FERRARA, 16 LUG. 2012 – Una retrocessione arrivata a furia di collezionare penalizzazioni. Creditori e dipendenti alla porta. Guadia di Finanza che ispeziona gli uffici ma non trova i libri contabili. Finisce nel peggiore dei modi la Spal 1907. Il presidente Cesare Butelli aveva tempo fino a oggi per iscriversi al prossimo campionato di Lega Pro. Ma non sono arrivati i soldi necessari per mettere i conti in ordine e poter prenotare un’altra stagione tra il calcio che conta, anche se nella ex serie C. Il presidente Cesare Butelli è rimasto col portafogli vuoto. Per onorare i debiti accumulati, avrebbe dovuto versare alla Federcalcio una cifra superiore ai tre milioni.La Spal è stata una presenza quasi fissa in serie A negli anni Cinquanta e Sessanta, quando fu, soprattutto, una inesauribile fucina di giovani talenti che hanno poi fatto fortuna nelle grandi squadre. Dopo un campionato molto travagliato, con la retrocessione in seconda divisione di Lega Pro, la Spal non sarà, nella prossima stagione, nel calcio professionistico.
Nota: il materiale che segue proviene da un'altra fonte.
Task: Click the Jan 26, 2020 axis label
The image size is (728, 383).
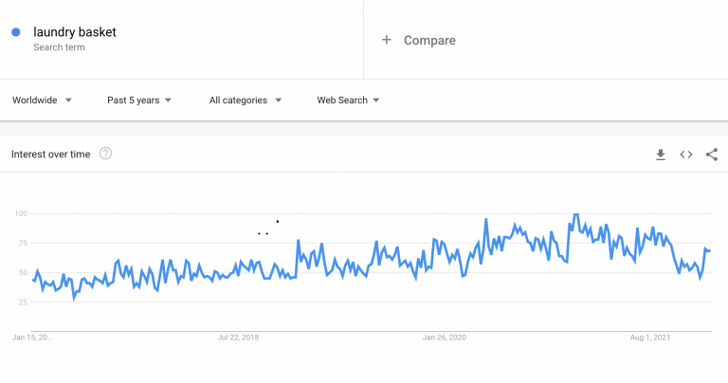Action: pos(445,337)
Il futuro dovrebbe essere legato alla concessione, da parte della Federcalcio, di una wild card alla Real Spal, società affiliata al comitato regionale, che potrebbe ripartire dalla serie D o dall’Eccellenza.Indispensabile, per questa operazione, il sostegno del Comune di Ferrara che il sindaco Tiziano Tagliani ha già assicurato, dopo aver espresso "grande amarezza e disappunto per la condotta dei vertici societari che non si sono dimostrati in grado di trovare una giusta soluzione dei problemi, nonostante le ripetute promesse e rassicurazioni fornite nei mesi scorsi. Questa situazione mette in luce una mancanza di rispetto per gli appassionati della squadra e per tutta la città che vedono ora perdere un punto di riferimento sportivo importante. Ora ci attendono azioni tempestive e necessarie a recuperare e a garantire un futuro calcistico di prestigio per Ferrara, intervenendo presso la Figc affinché una nuova realtà societaria possa intraprendere un percorso in grado di suscitare nuovi entusiasmi e di ricostruire un ambiente sportivo calcistico di vertice degno di questa città".